La loi française est claire. Elle dispose qu’un mineur ne peut-être retenu en centre de rétention administrative (Cra) que s’il accompagne un étranger lui-même placé en rétention. Or, le 3 août, dans le sous-sol de l’hôtel de police où se trouve le Cra de Bordeaux, un jeune camerounais – en situation irrégulière et non accompagné – aurait passé ses 18 ans enfermé.

Cécile Roubeix est intervenante au Cra de Bordeaux pour la Cimade, association de soutien aux étrangers en situation irrégulière. Elle explique la situation à Rue89 Bordeaux :

« Il a été placé au Cra le 7 juillet dernier alors qu’il était encore mineur et qu’il dispose d’une copie de son acte de naissance attestant qu’il est né le 3 août 2004. Malgré la production de cet acte, la préfecture de la Gironde et les magistrats ont retenu qu’il était majeur au regard de la date de naissance, estimée à 2001, présente sur l’obligation de quitter le territoire français (OQTF) qu’il a reçu en décembre 2021. Cette situation est un réel problème. »

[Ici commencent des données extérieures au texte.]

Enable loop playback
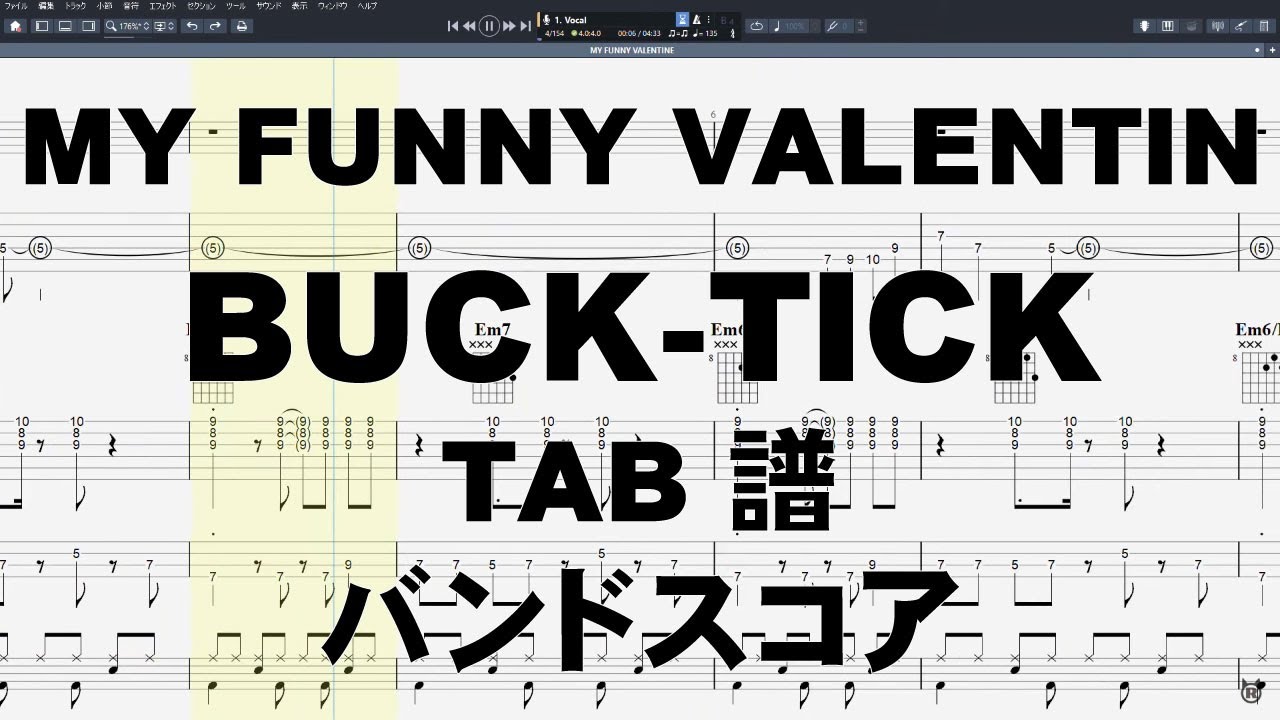 tap(757, 27)
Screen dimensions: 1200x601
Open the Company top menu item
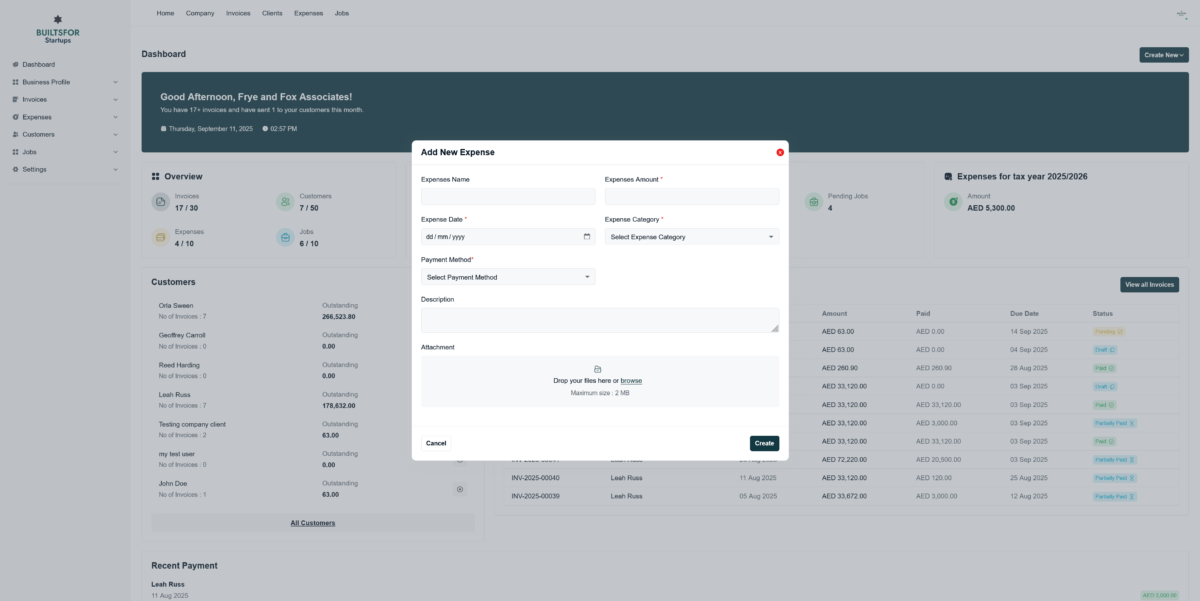pos(200,13)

Un document dont « l’authenticité n’est pas établie »

À 16 ans, le jeune homme fuit la « misère » de son pays pour la France. Arrivé à l’hiver 2021, il raconte être passé par Bordeaux, Paris puis Toulouse, avant de revenir ici.

« Pour pouvoir vivre à Paris et continuer de marcher sans qu’on ne me retienne, j’ai dit que j’étais majeur. Mais quand je suis arrivé à Toulouse, au foyer pour mineur DDAEOMIE, j’ai dit que j’étais mineur et je l’ai certifié avec mon acte de naissance », expose-t-il par téléphone à Rue89 Bordeaux.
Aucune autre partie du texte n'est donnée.